Giant Data: MapReduce and Hadoop
Enterprises like Google and Facebook use the map–reduce approach to process petabyte-range volumes of data. For some analyses, it is an attractive alternative to SQL databases, and Apache Hadoop exists as an open source implementation.
Giant volumes of data are nothing unusual in our times of Google and Facebook. In 2010, Facebook sat on top of a mountain of data; just one year later it had grown from 21 to 30 petabytes. If you were to store all of this data on 1TB hard disks and stack them on top of one another, you would have a tower twice as high as the Empire State building in New York.
Automatically Distributed
This example illustrates that processing and analyzing such data need to take place in a distributed process on multiple machines. However, this kind of processing has always been very complex, and much time is spent solving recurring problems, like processing in parallel, distributing data to the compute nodes, and, in particular, handling errors during processing. To free developers from these repetitive tasks, Google introduced the MapReduce framework.

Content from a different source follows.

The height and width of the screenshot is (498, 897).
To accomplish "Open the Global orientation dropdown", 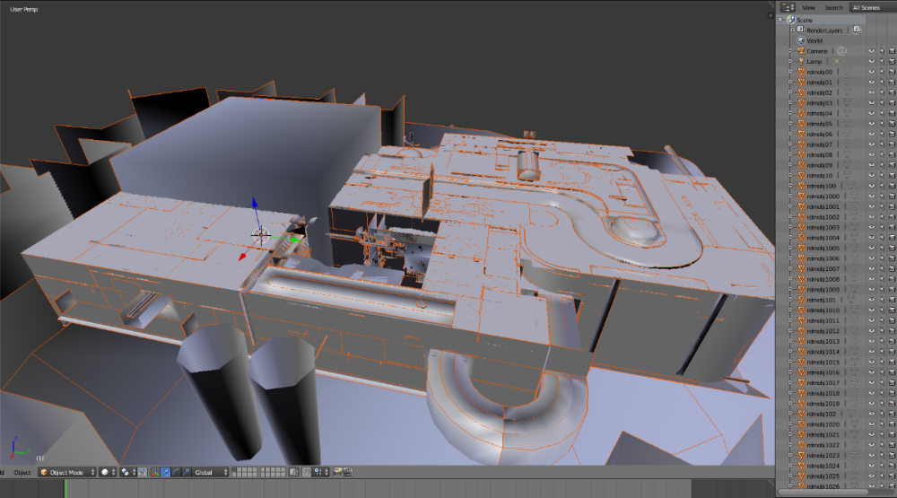I will 209,472.
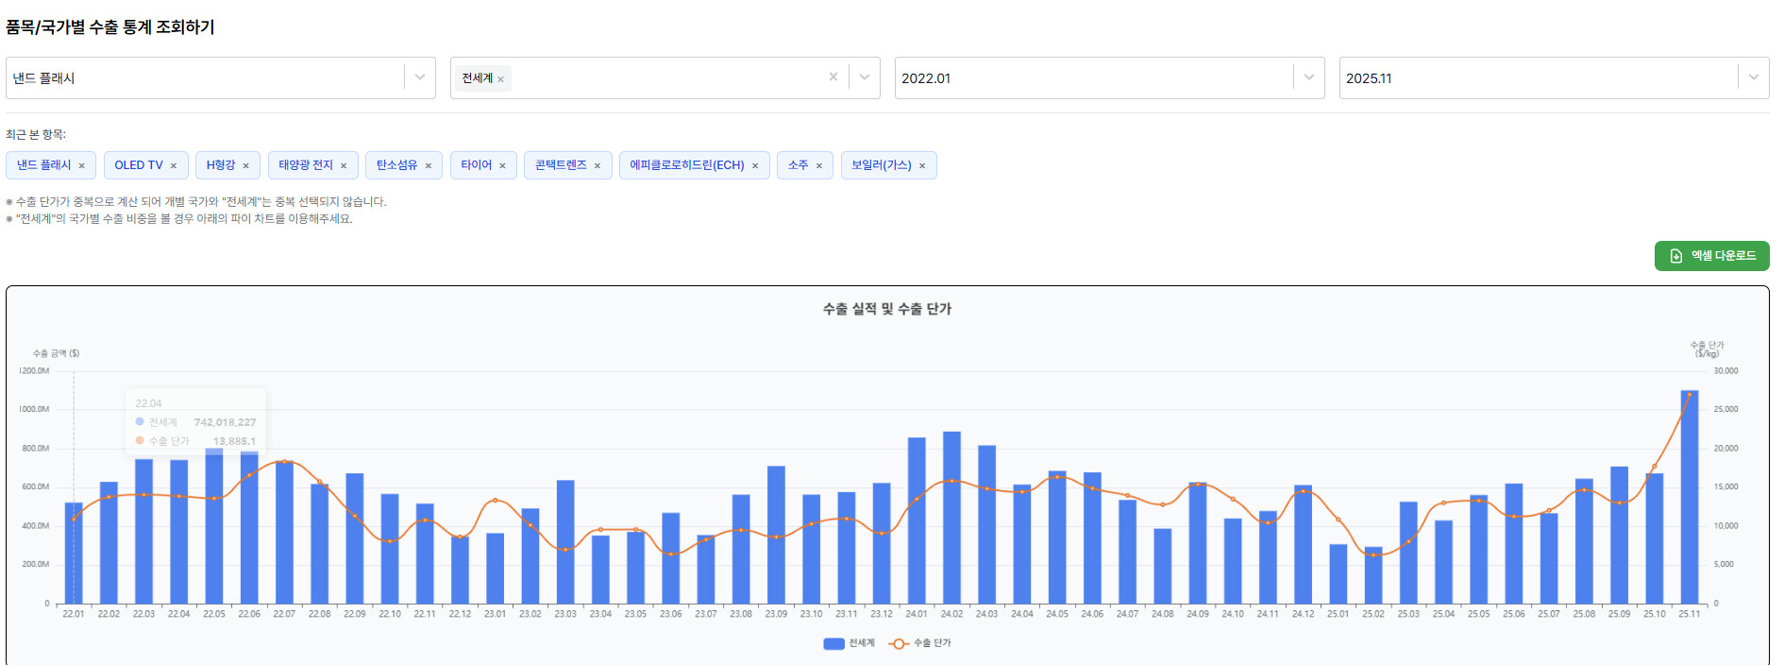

The idea is based on the understanding that most data-intensive programs used by Google are very similar in terms of their basic concept. On the basis of these common features, Google developed an abstraction layer that splits the data flow into two main phases: the map phase and the reduce phase [1]. In a style similar to functional programming, computations can take place in parallel on multiple computers in the map phase. The same thing also applies to the reduce phase, so that MapReduce applications can be massively parallelized on a computer cluster.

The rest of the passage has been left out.